Task details: Reproduce the part of the material that opens with the line containing "The image size is (660, 487)." and runs through the end of the material, with both ends included.

*** Exercise inputs ***

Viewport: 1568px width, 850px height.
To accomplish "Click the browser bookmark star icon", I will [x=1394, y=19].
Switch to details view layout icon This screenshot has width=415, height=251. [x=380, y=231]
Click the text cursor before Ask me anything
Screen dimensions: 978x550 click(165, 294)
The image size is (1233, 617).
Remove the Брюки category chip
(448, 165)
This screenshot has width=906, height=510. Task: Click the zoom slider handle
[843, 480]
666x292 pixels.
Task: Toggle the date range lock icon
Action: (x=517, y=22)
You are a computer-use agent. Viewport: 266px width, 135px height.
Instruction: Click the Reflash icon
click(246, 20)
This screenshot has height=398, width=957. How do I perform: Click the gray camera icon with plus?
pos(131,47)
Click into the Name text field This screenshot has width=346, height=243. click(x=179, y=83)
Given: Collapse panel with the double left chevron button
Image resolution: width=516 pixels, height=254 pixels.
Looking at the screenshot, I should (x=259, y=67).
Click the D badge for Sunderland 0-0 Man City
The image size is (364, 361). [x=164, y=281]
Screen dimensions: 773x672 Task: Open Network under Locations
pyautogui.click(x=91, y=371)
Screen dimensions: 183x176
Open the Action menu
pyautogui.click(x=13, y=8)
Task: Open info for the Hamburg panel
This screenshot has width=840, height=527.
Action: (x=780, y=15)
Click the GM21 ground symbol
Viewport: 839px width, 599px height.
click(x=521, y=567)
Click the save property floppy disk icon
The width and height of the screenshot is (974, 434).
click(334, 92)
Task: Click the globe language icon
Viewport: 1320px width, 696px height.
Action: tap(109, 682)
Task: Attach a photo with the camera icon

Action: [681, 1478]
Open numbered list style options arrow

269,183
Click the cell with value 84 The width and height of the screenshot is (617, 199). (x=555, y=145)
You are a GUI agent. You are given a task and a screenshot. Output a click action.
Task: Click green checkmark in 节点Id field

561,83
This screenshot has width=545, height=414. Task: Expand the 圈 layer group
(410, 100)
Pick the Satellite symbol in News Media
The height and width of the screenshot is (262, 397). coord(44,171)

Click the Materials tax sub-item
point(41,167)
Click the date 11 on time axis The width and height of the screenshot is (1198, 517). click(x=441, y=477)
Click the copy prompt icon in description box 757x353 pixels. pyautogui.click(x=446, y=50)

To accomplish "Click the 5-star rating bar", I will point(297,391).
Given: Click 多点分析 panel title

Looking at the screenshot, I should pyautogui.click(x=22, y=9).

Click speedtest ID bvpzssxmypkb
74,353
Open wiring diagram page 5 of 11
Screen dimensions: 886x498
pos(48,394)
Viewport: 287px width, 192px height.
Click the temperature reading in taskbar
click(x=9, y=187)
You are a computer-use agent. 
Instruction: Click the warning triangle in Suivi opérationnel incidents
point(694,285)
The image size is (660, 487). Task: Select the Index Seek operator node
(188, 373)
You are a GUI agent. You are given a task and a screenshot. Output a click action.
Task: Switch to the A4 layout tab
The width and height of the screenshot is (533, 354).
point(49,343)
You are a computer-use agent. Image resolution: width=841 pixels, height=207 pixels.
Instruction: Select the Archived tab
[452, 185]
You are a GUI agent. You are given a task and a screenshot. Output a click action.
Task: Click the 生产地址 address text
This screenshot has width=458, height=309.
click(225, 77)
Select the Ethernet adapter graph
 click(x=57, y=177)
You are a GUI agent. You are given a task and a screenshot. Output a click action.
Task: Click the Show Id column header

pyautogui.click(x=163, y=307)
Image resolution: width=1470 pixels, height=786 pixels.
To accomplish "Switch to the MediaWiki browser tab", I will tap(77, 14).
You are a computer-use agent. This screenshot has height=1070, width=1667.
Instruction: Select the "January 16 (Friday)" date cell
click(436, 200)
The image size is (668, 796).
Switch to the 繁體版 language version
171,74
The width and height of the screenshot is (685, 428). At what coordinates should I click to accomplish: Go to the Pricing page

***

Answer below:
The image size is (660, 487). Task: Select the Index Seek operator node
(188, 373)
You are a GUI agent. You are given a task and a screenshot. Output a click action.
Task: Switch to the A4 layout tab
The width and height of the screenshot is (533, 354).
point(49,343)
You are a computer-use agent. Image resolution: width=841 pixels, height=207 pixels.
Instruction: Select the Archived tab
[452, 185]
You are a GUI agent. You are given a task and a screenshot. Output a click action.
Task: Click the 生产地址 address text
This screenshot has width=458, height=309.
click(225, 77)
Select the Ethernet adapter graph
 click(x=57, y=177)
You are a GUI agent. You are given a task and a screenshot. Output a click action.
Task: Click the Show Id column header

pyautogui.click(x=163, y=307)
Image resolution: width=1470 pixels, height=786 pixels.
To accomplish "Switch to the MediaWiki browser tab", I will tap(77, 14).
You are a computer-use agent. This screenshot has height=1070, width=1667.
Instruction: Select the "January 16 (Friday)" date cell
click(436, 200)
The image size is (668, 796).
Switch to the 繁體版 language version
171,74
The width and height of the screenshot is (685, 428). At what coordinates should I click to accomplish: Go to the Pricing page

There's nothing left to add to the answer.